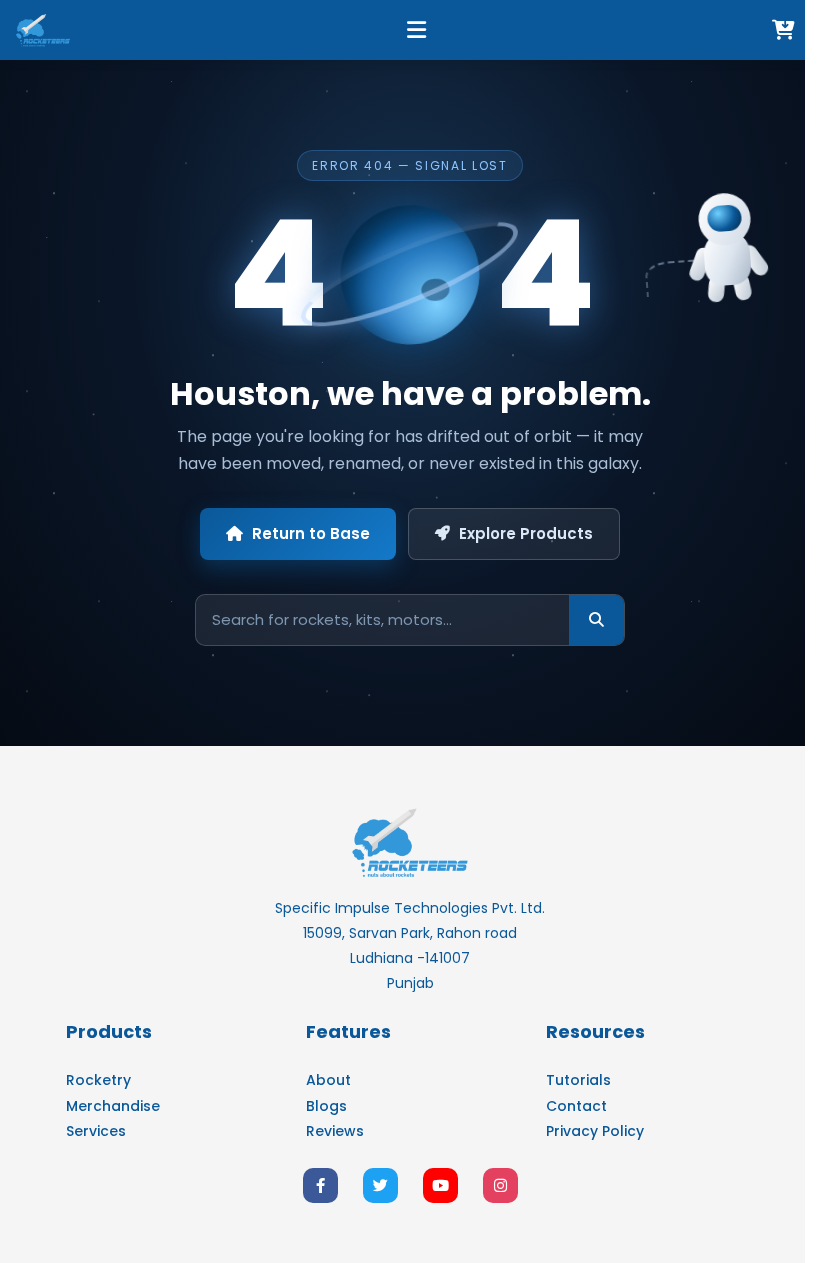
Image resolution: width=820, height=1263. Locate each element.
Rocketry (98, 1080)
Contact (576, 1106)
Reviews (335, 1131)
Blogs (326, 1106)
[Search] (596, 620)
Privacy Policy (595, 1131)
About (328, 1080)
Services (96, 1131)
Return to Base (311, 533)
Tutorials (578, 1080)
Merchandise (113, 1106)
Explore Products (526, 533)
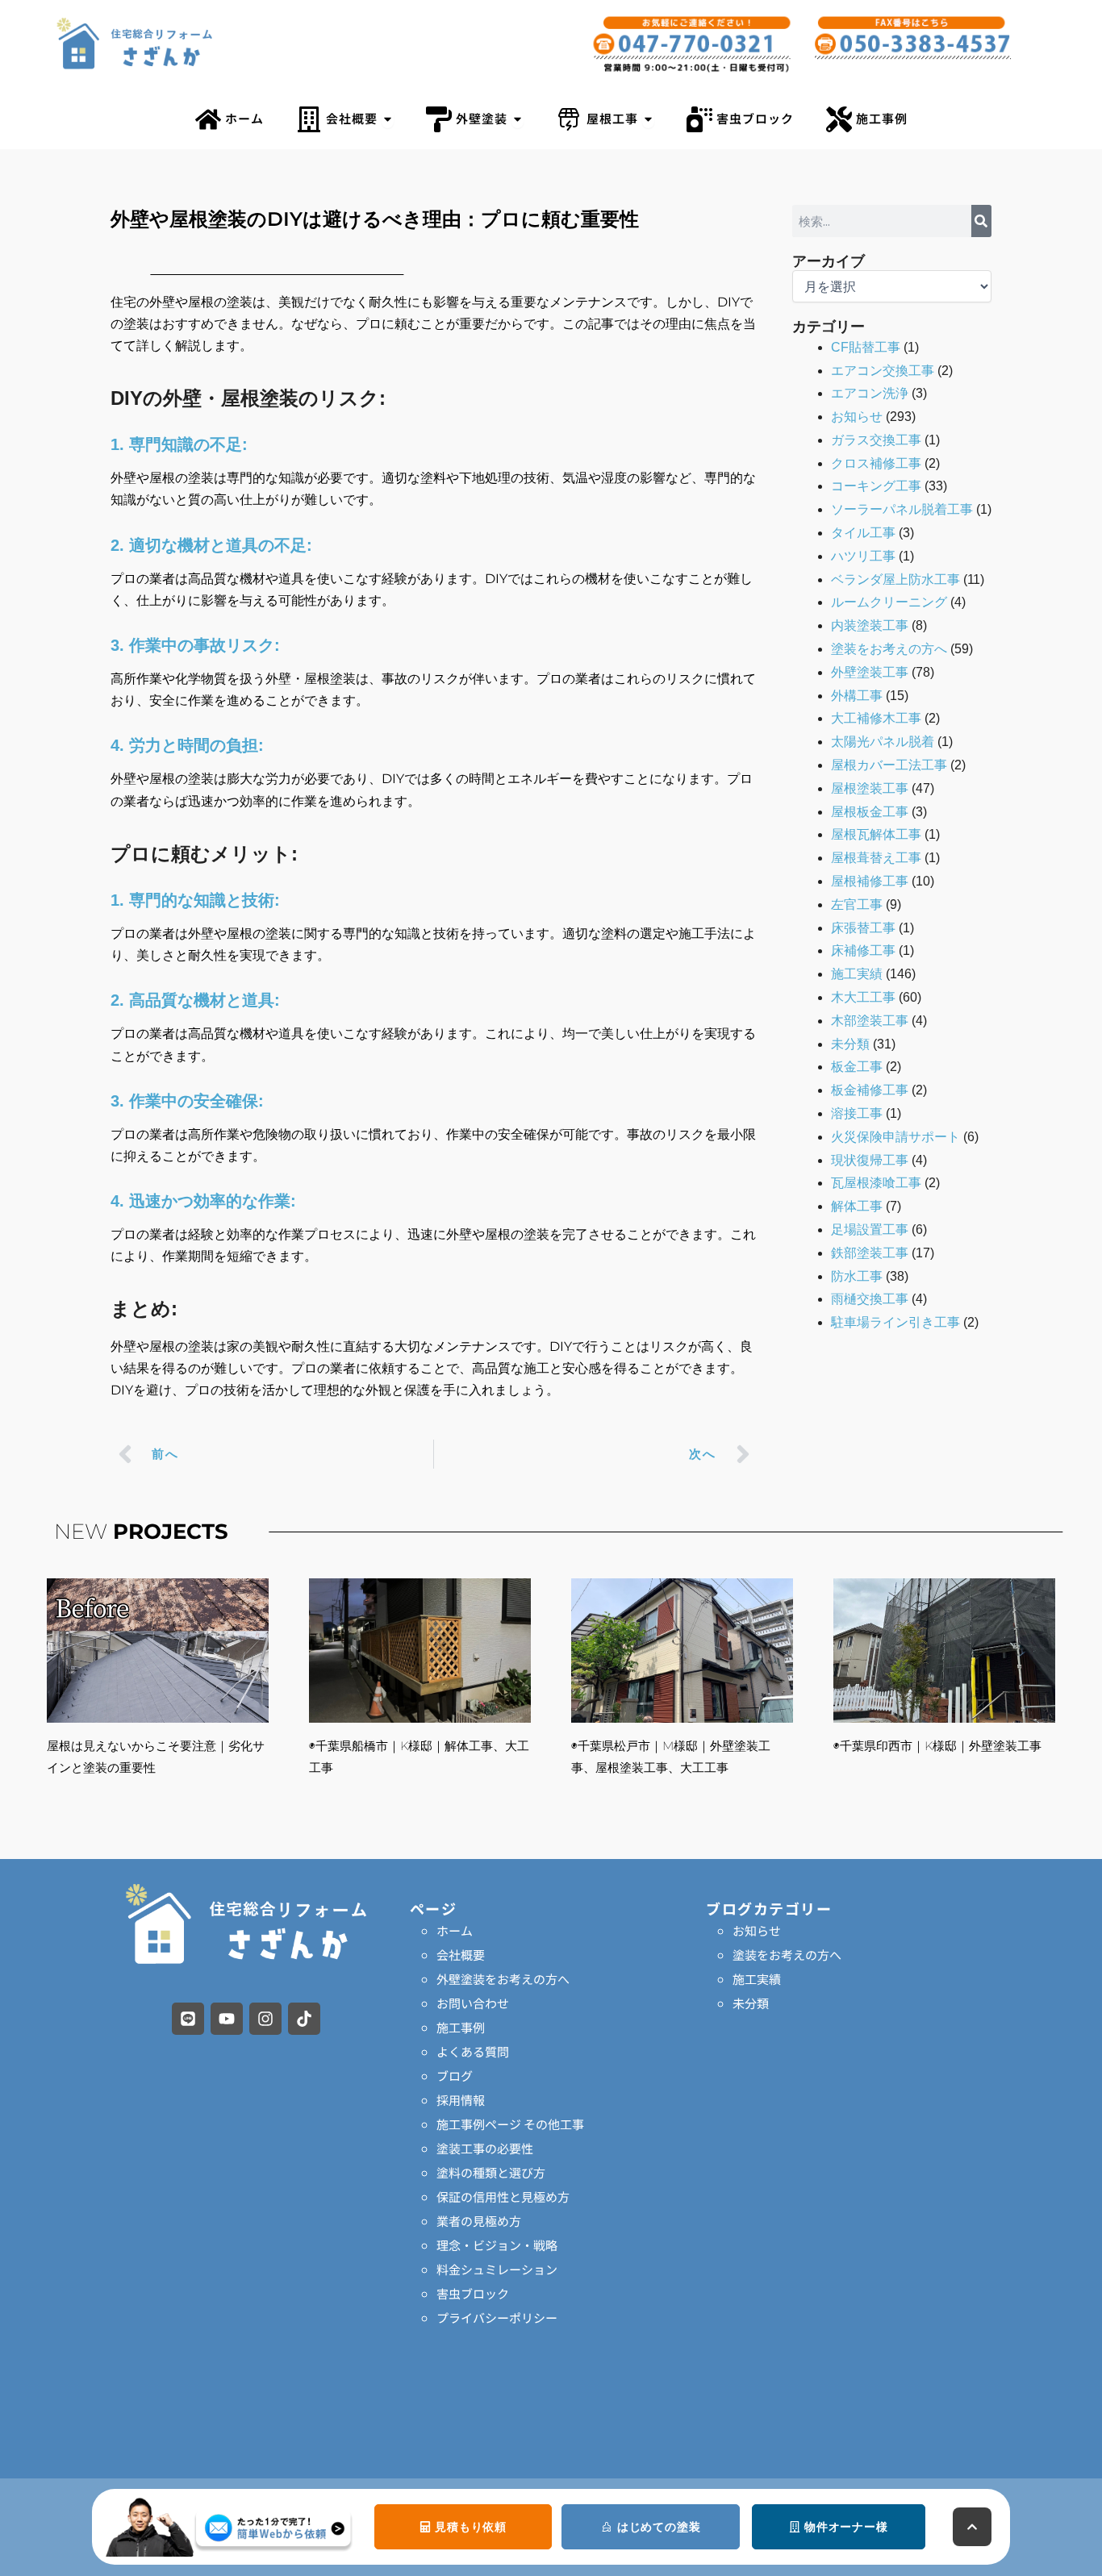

**Activity:**
An exact reprint of every record is required, with the pictures omitted.

**Solution to this exercise:**
Image resolution: width=820, height=1263. Locate each element.
Rocketry (98, 1080)
Contact (576, 1106)
Reviews (335, 1131)
Blogs (326, 1106)
[Search] (596, 620)
Privacy Policy (595, 1131)
About (328, 1080)
Services (96, 1131)
Return to Base (311, 533)
Tutorials (578, 1080)
Merchandise (113, 1106)
Explore Products (526, 533)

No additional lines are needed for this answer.